Of the 313 men, 127 (40.6%) were found to have prostate cancer, the researchers reported in Urology (2008;71:23-27). If only the sextant biopsy had been performed, 28 cancers (22%) would not have been detected, according to the researchers. Of these 28, 24 were found in the far lateral region only, three were found in the far lateral region and transition zone, and one was found in the transition zone only.

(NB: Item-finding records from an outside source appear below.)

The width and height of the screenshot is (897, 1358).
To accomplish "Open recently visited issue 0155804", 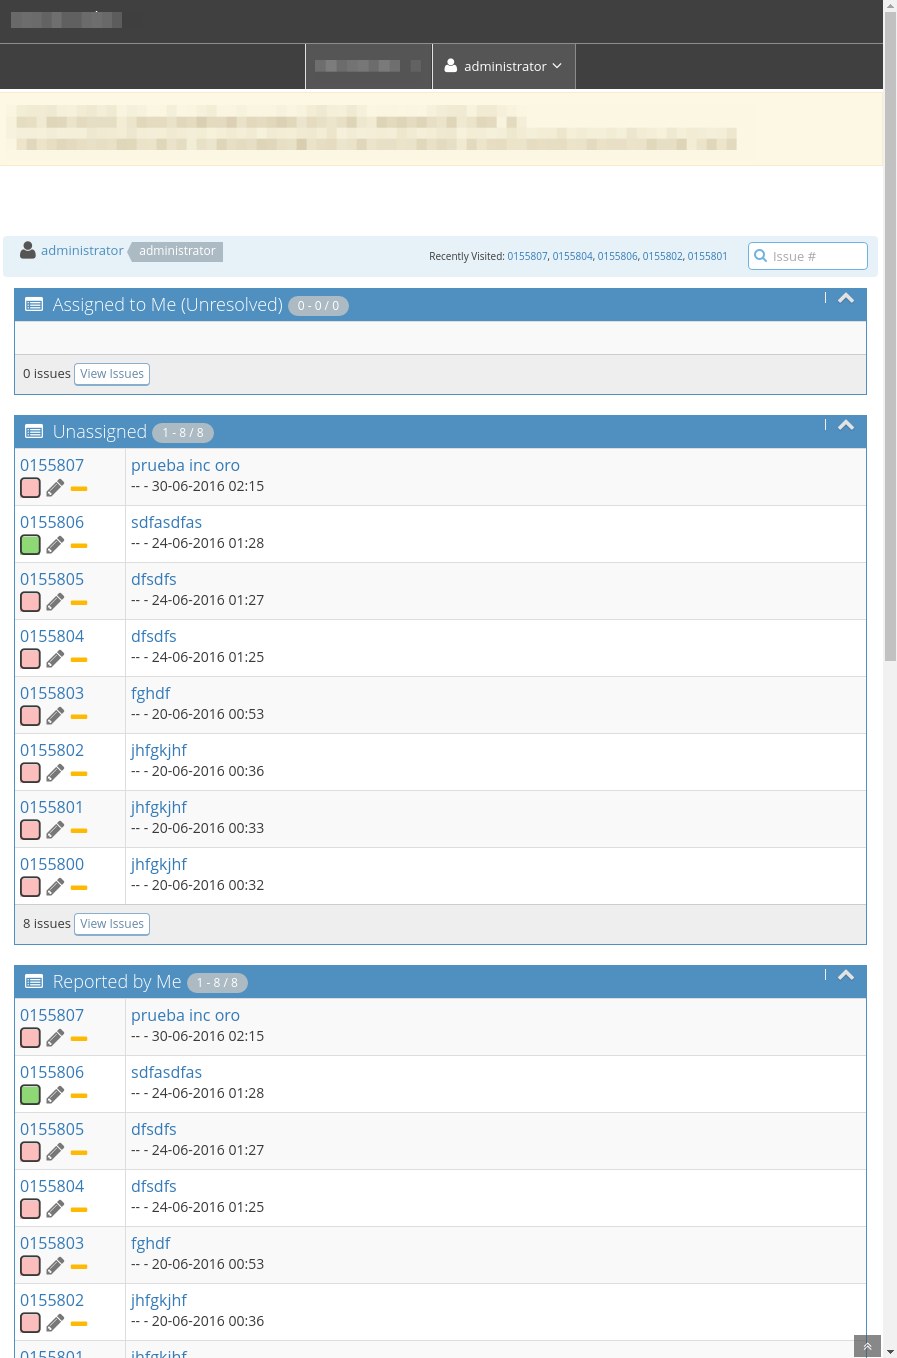I will pyautogui.click(x=572, y=257).
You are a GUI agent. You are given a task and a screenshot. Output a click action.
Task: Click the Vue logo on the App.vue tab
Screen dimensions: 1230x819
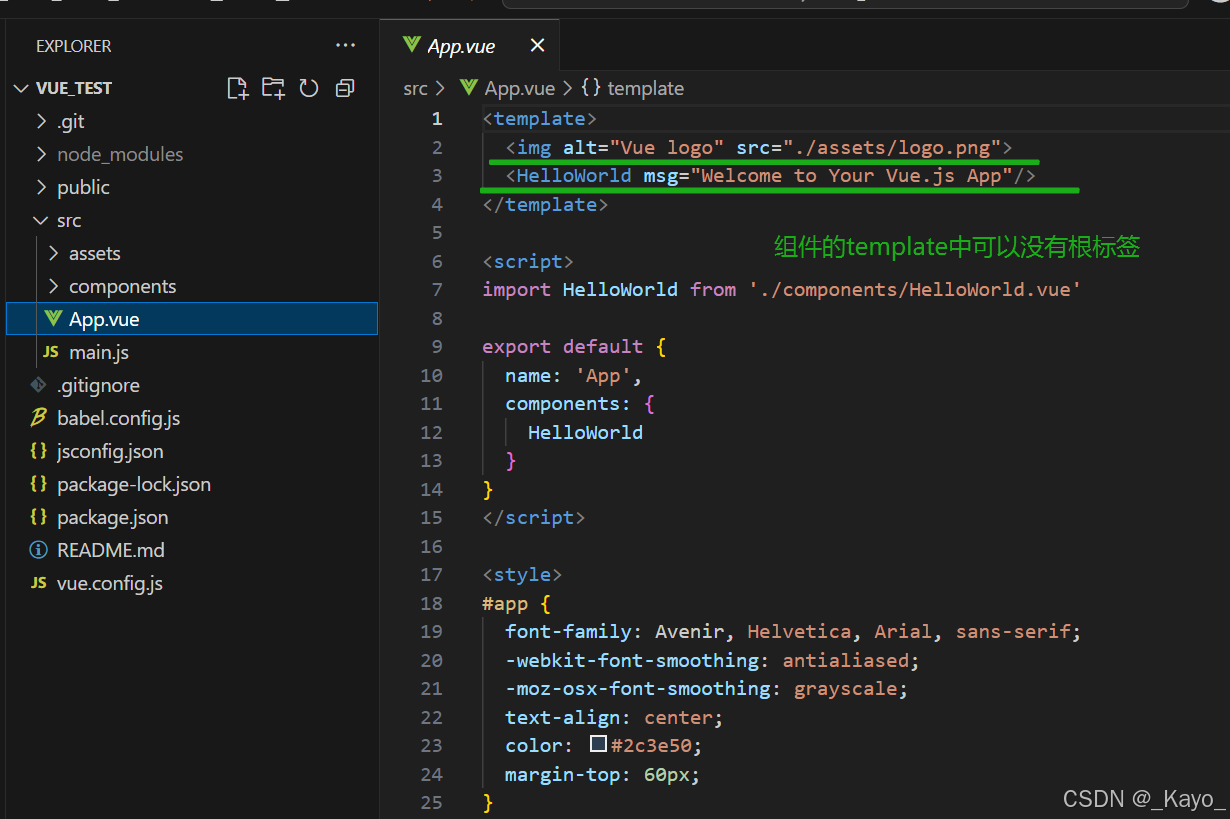[412, 45]
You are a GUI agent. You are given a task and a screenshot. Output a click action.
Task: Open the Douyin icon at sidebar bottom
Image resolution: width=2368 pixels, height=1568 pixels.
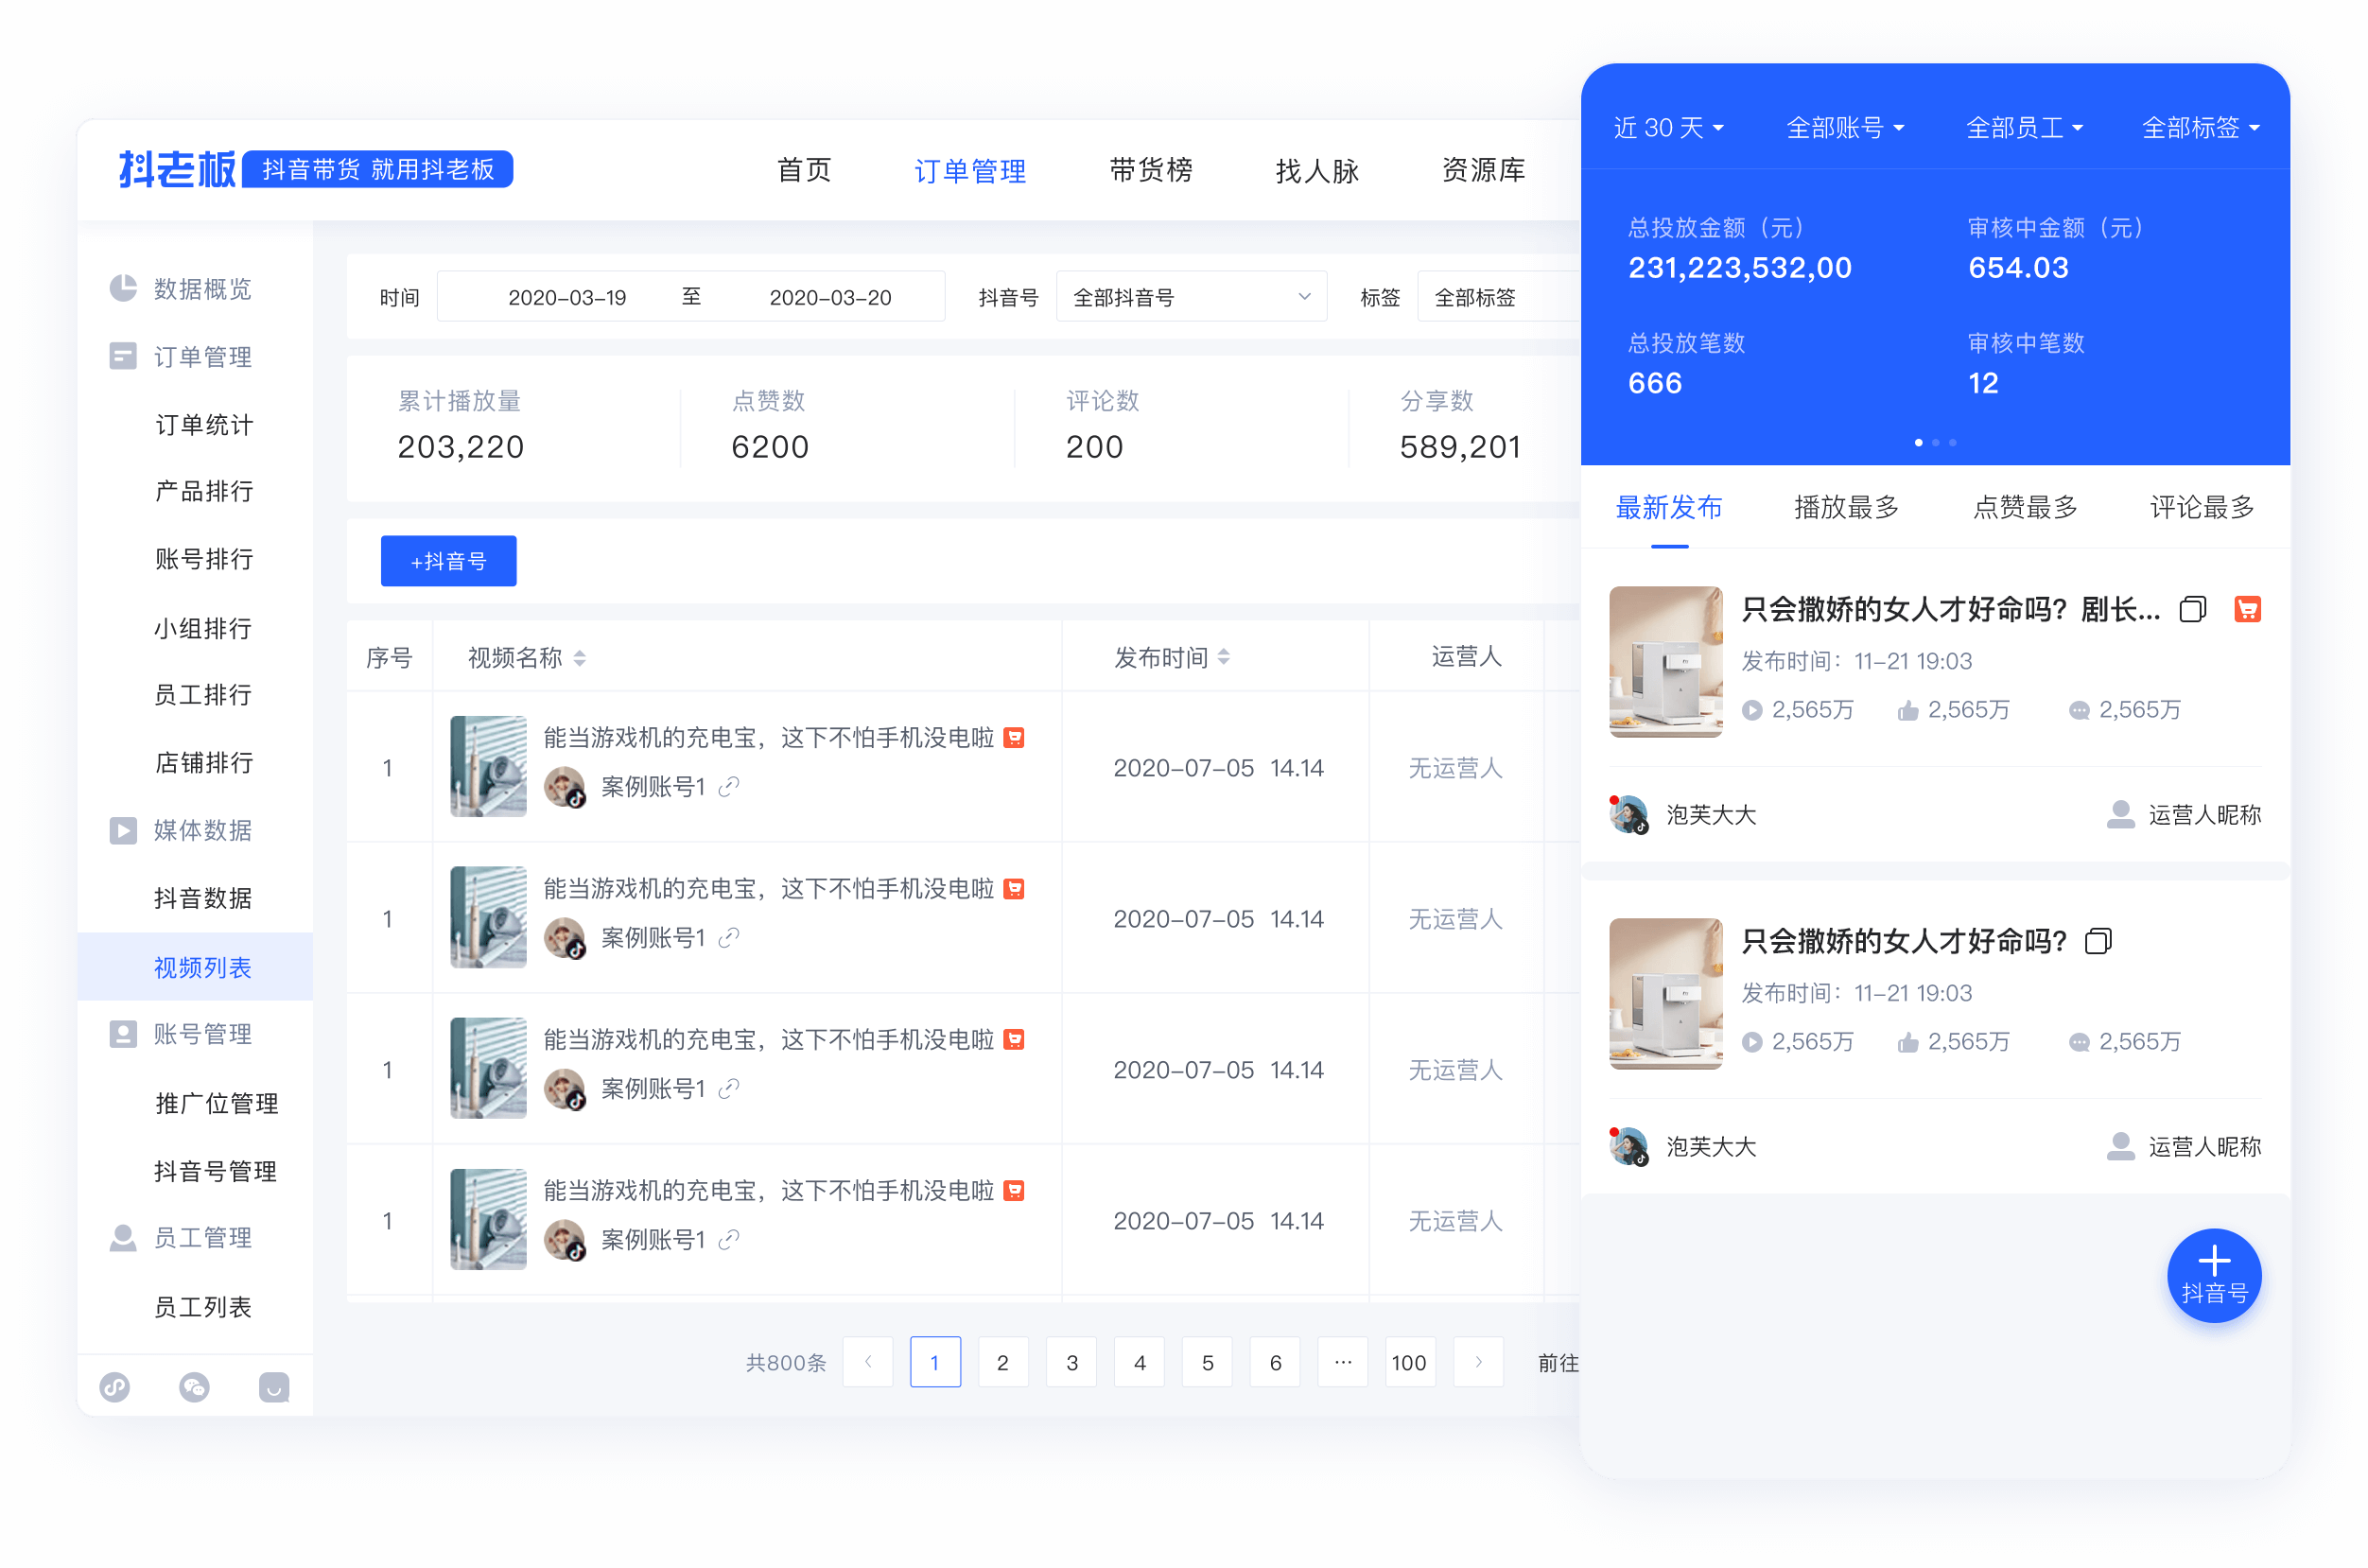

Among the 211 patients with normal DRE findings, the cancer detection rate with 14-core biopsy was 29.4% versus 19.9% with the six-core biopsy. Of the 211 patients, 141 had a PSA level of 4.01-10.0 ng/mL. In this group, the cancer detection rate was 25.5% with the 14-core biopsy versus 15.6% with the six-core biopsy.


The mean PSA level was 47.2 ng/mL for men with cancer compared with 7.7 ng/mL for those without cancer. Fifty-one percent of those with cancer had abnormal DREs compared with about 20% of those without cancer. Additionally, men with cancer were significantly older than those without cancer (71.8 vs. 68.7 years).


Positive biopsies were 17.2%, 30.4%, 50.9%, and 82.6% in men with PSA levels of 4.0 or less, 4.01-10.0, 10.01-20.0, and greater than 20.0 ng/mL, respectively. The incidences of localized disease (T2 or less) for these PSA levels were 100%, 98.2%, 86.2%, and 39.5%, respectively.